Excerto selecionado:
++++
Mais de três semanas depois do acidente no Elevador da Glória, que lançou novamente a sombra sobre a segurança em Portugal — e perante um vergonhoso manto de obscuridade que remete o relatório para as calendas e esconde tudo sob o conveniente segredo de justiça —, a pergunta essencial permanece sem resposta oficial: por que razão colapsou o cabo de tracção?
Não basta, como têm feito a Carris e a Câmara Municipal de Lisboa, remeter o caso para investigações administrativas ou debates pós-eleitorais. É necessário explicar de forma transparente, com informação completa e assumpção de responsabilidades.

A Carris, quer na actual administração liderada por Pedro Bogas, quer na anterior, chefiada por Tiago Lopes Farias, não pode continuar no silêncio nem recusar a divulgação de contratos que deveriam ser públicos. E o Instituto da Mobilidade e dos Transportes (IMT), que deveria ser garante de segurança, não pode permanecer numa espécie de coma regulatório, indiferente ao escrutínio público.
Mas há, ainda assim, aspectos que já se sabem e que são fundamentais para compreender o que poderá ter estado na origem do desastre. Primeiro: até 2022, o cabo do Elevador da Glória era de alma de aço. A mudança para um cabo com alma de fibra ocorreu nesse ano, ainda sob a presidência de Tiago Lopes Farias, e justamente no mês anterior à sua saída.
Antes dessa substituição, os cabos utilizados cumpriam a norma europeia EN 12385-8, que estabelece os requisitos técnicos para cabos de aço usados em transporte de pessoas por funiculares. Depois de 2022, ninguém sabe — ou ninguém quer esclarecer — se o cabo de alma de fibra possuía ou não certificação compatível com as normas harmonizadas da União Europeia para transporte de pessoas. O silêncio sobre este ponto é, por si só, revelador.

Segundo: tanto os cabos com alma de aço como os cabos com alma de fibra têm uma característica fundamental — possuem resistência à tracção suficiente para suportar cargas muito superiores às que lhes eram exigidas em serviço no Elevador da Glória. Traduzindo: o cabo jamais romperia por esforço de tracção em condições normais. Logo, se o cabo colapsou, não foi por “partir” como um fio de corda velho, mas sim porque se soltou do seu encaixe.
Ora, aqui entramos num domínio ainda mais técnico: o das terminações dos cabos. No caso do Elevador da Glória, a selagem é, em termos simples, o coração da segurança — ainda mais sabendo agora que o sistema de travagem era absurdamente inoperacional. É nesse encaixe metálico, denominado bucha cónica ou socket (soquete), que as dezenas de fios de aço que compõem o cabo são presos, por meio de cunhas ou resinas.
++++
Dados fornecidos:
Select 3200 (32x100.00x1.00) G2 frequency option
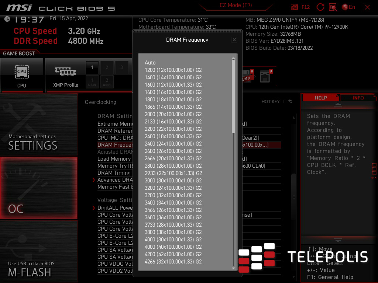Viewport: 378px width, 283px height. point(173,195)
++++
Enunciado A: No texto sobre o Elevador da Glória, que norma europeia cumpriam os cabos utilizados antes da substituição?
Enunciado B: Edite o texto sobre o Elevador da Glória: transcreva-o desde "Antes dessa substituição, os" até "do seu encaixe.", inclusive, e substitua "funiculares" por "ascensores".
Enunciado C: Prossiga o texto sobre o Elevador da Glória a partir da última frase apresentada.

Resposta escrita A: A norma EN 12385-8.

Resposta escrita B:
Antes dessa substituição, os cabos utilizados cumpriam a norma europeia EN 12385-8, que estabelece os requisitos técnicos para cabos de aço usados em transporte de pessoas por ascensores. Depois de 2022, ninguém sabe — ou ninguém quer esclarecer — se o cabo de alma de fibra possuía ou não certificação compatível com as normas harmonizadas da União Europeia para transporte de pessoas. O silêncio sobre este ponto é, por si só, revelador.

Segundo: tanto os cabos com alma de aço como os cabos com alma de fibra têm uma característica fundamental — possuem resistência à tracção suficiente para suportar cargas muito superiores às que lhes eram exigidas em serviço no Elevador da Glória. Traduzindo: o cabo jamais romperia por esforço de tracção em condições normais. Logo, se o cabo colapsou, não foi por “partir” como um fio de corda velho, mas sim porque se soltou do seu encaixe.

Resposta escrita C:
Quando a selagem é perfeita, a resistência atinge praticamente a do próprio cabo — ou seja, por aí jamais haveria acidente. Porém, se existirem falhas de montagem, má escolha do tipo de cabo ou envelhecimento do material, a selagem pode transformar-se num ponto frágil, iniciando-se uma ruptura lenta: um processo que começa com pequenos deslizamentos internos, invisíveis a olho nu, até ao colapso total. Ora, o colapso repentino ocorreu cerca de um ano após a substituição do último cabo e, portanto, da criação desse encaixe metálico.

Para perceber a vulnerabilidade deste ponto, importa explicar como se faz a selagem — e muito bem o mostrou o jornalista Carlos Enes, na CNN Portugal, a partir de imagens da empresa alemã Carl Stahl GmbH, especializada em tecnologia de guindastes e elevadores. Primeiro, a extremidade do cabo é destrançada e cuidadosamente limpa, expondo fios e alma. Depois, o conjunto é introduzido numa bucha metálica em forma de cone. Segue-se a fixação, através de um de dois métodos principais.
No método mecânico, insere-se uma cunha que, sob tracção, comprime os fios contra a parede do cone: quanto maior a carga, maior o aperto. No método químico — que será o utilizado neste tipo de ascensor —, a bucha é cheia com resina epóxi ou, em versões clássicas, com metal fundido, que endurece e encapsula todos os fios, criando um bloco sólido. Finalmente, deve ser feita uma prova de carga para garantir que a selagem resiste à tracção máxima prevista.
Quando tudo é feito segundo as regras, a terminação é tão forte como o próprio cabo. Mas quando algo corre mal — seja pela má preparação dos fios, pelo uso de uma bucha inadequada ou pela escolha errada do cabo — cria-se um ponto crítico onde a falha pode ocorrer.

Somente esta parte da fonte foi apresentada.